Quote Originally Posted by rge View Post
While a Google software engineer in search engine optimization has the knowledge and contacts to explain the privacy issues of Chrome, "to the best of {his} knowledge" as he states in link, he may also be a bit biased in his blog. Since it is open source...time will tell.

And what about the unique identifying number that is to be stored with the individual's data which will defeat those that have varying IP addresses? Anyone know the purpose of that, not being argumentative, would actually like to know?
Then here is the official word on it from Google itself:
http://www.google.com/chrome/intl/en/privacy.html
That unique identifying number is used when you do an update and when you opt in to send them usage statistics and crash reports.

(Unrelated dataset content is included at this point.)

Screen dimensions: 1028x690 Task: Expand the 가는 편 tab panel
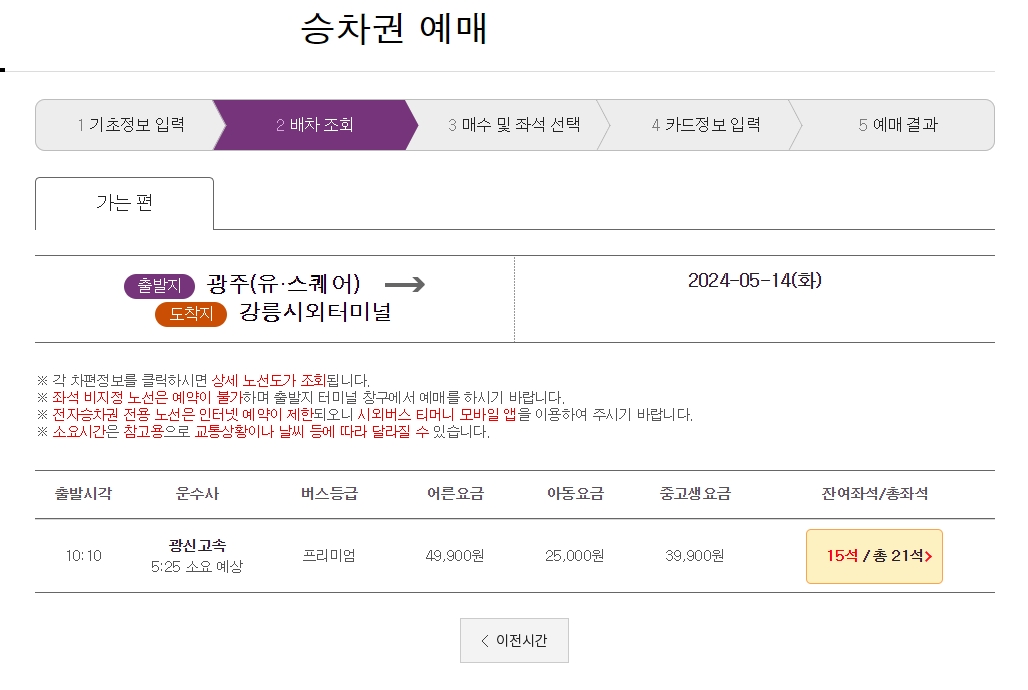(124, 202)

Chrome will check for updates by itself, so there is no way of turning this of, those usage and crash reports have to be manually turned on so no worries there. BTW Firefox also has a unique identifying number, which is also used for the same things as what it is used for in Chrome. This is not surprising though, as Chrome basically takes Firefox and replaces it's Javascript and page rendering (Gecko) engine with Google's V8 Javascript engine and the WebKit page rendering engine. I'm pretty sure that IE has the same kind of identifiers as both Chrome and Firefox, although that is probably more tied in with the serial number of the OS and such.

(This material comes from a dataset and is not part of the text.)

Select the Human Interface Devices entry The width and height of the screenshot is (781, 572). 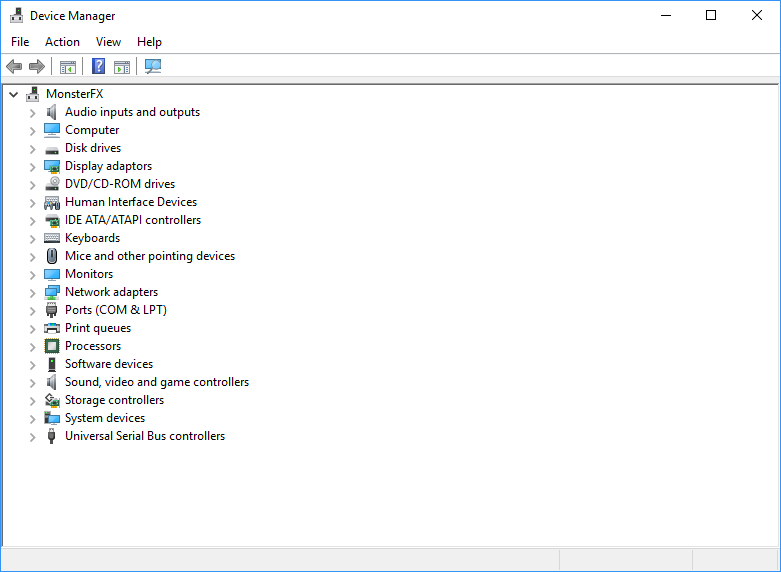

Quote Originally Posted by m^2 View Post
The issue is that changing search engine in Chrome doesn't prevent google from getting search queries.
You use chrome=>google knows what you search for and where you browse. As simple as this, using different search engine with Chrome actually hurts your privacy because you give your data away to 2 companies.
Changing search engine in Chrome actually does prevent Google from getting any search query data from you. The auto-suggest feature that is integrated in the Omnibar actually only works with search engines that support it. I have tried it with different search engines, it does not work with Live Search, but it does work with Wikipedia and Google of course. Also changing what search engine it uses by default is miles easier than it is with IE, in my experience.